Самый младший шептал отцу:
— Из автоматов палят.
Святое таинство вечернего семейного уюта то выдохнется, то снова затеплится. А за окном с каждой минутой ночь все темней, все ветреней, все тревожней. И эта жуть заманивает, человек не может жить в полной неизвестности, и вот они, не поужинав толком, по одному, по два встают из-за стола и тихо, незаметно выходят. Соседи собираются в укромных местечках у заборов и курят в кулак, как на войне, и слушают таинственный гул степной ночи, и шепчутся меж собой, говорят о сущих пустяках, лишь бы успокоить друг друга.
В деревне тихо и темно. В окнах слабо мелькают коптилки — едва встрепенутся, когда хозяйки иголкой вытащат фитиль. Затем опять гаснут, и дома тонут во мраке — ни дверей, ни окон не видать, одни силуэты крыш, одни высокие верхушки акаций. Деревня спит. Спят пыльные перекрестки, и сами дороги спят, спят заборы, спит жгучая крапива под ними. Спят сады, и зрелые и зеленые еще ягоды спят, и только встревоженные чем-то люди все еще бодрствуют. Стоять так в темноте с соседом им надоедает, и они находят себе работу. Кто-то вспомнил, что забыл на завтра тяпку отточить хорошенько, кто-то вспомнил, что оставил корову недоеной, и в темноте звонко бьются струйки о дно жестяного ведра. И все им не сидится, все их носит, даже дети и те нашли себе дело — в затишок за сараем сели, в темноте играют в камушки. Играют тихо, стараясь ничем не выдать себя, но в конце концов на них натыкаются.
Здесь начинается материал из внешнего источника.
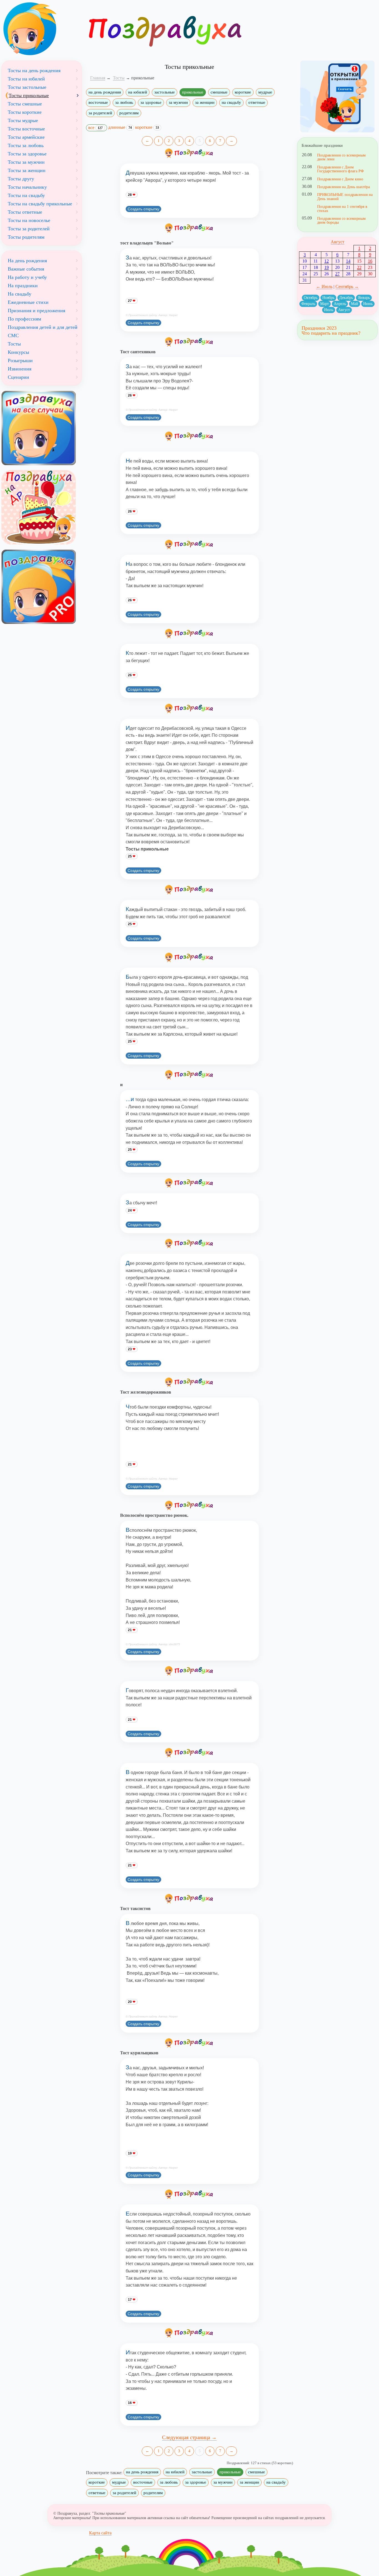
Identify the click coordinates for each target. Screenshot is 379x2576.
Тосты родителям (26, 237)
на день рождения (105, 92)
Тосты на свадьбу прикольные (40, 203)
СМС (13, 335)
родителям (129, 113)
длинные (120, 127)
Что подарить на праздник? (331, 333)
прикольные (192, 92)
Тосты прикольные (29, 95)
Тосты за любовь (26, 145)
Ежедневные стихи (28, 302)
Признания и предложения (36, 310)
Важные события (26, 269)
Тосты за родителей (29, 228)
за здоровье (150, 102)
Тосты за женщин (27, 170)
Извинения (19, 369)
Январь (364, 298)
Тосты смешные (25, 104)
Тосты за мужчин (26, 162)
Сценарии (18, 377)
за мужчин (178, 102)
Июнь (368, 304)
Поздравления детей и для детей (42, 327)
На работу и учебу (27, 277)
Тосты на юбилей (26, 79)
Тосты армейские (26, 137)
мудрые (265, 92)
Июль (328, 310)
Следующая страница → (189, 2437)
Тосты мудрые (23, 120)
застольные (164, 92)
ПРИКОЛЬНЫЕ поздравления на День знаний (345, 196)
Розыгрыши (20, 360)
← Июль (324, 286)
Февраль (308, 304)
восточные (98, 102)
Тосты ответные (25, 212)
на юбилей (137, 92)
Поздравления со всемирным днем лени (341, 157)
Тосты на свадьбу (26, 195)
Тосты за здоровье (27, 154)
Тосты (14, 344)
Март (324, 304)
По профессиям (24, 319)
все (95, 127)
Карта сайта (100, 2532)
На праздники (23, 285)
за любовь (124, 102)
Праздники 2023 (319, 328)
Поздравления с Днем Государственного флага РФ (340, 169)
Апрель (340, 304)
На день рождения (27, 260)
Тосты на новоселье (29, 220)
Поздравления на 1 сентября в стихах (342, 208)
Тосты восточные (26, 129)
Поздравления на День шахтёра (343, 187)
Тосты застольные (27, 87)
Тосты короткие (25, 112)
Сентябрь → (347, 286)
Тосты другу (21, 178)
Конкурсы (18, 352)
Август (337, 241)
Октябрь (310, 298)
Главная (97, 77)
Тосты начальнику (27, 187)
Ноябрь (328, 298)
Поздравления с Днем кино (340, 179)
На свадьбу (19, 294)
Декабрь (346, 298)
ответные (256, 102)
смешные (219, 92)
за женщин (204, 102)
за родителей (100, 113)
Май (354, 304)
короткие (243, 92)
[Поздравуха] (41, 28)
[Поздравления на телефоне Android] (337, 96)
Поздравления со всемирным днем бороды (341, 220)
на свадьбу (231, 102)
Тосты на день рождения (34, 70)
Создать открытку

— Вам что, чертям, дня не хватило на игры?
Их хватают за что попало и волокут спать. А над селом по-прежнему стоит темная, тревожная ночь. Гудит, мается натянутой стрункой тишина — и вдруг ахнет, сорванная выстрелом. Просыпается и шепчет перепуганная листва в садах, залает чья-то глупая собака, и вот снова начинает складываться по капелькам та тревожная тишина, которой, увы, опять суждено будет сорваться. Время близится к полуночи, а покоя нет как нет. Остыли уголья в печках, утихла на сон грядущий степь, шумно вздыхает скот во дворах. С горем пополам дети засыпают. Гаснут последние отблески света в окнах, кругом сплошная темень, и только через овраг, по ту сторону села, празднично, вовсю светятся высокие окна сельского Совета.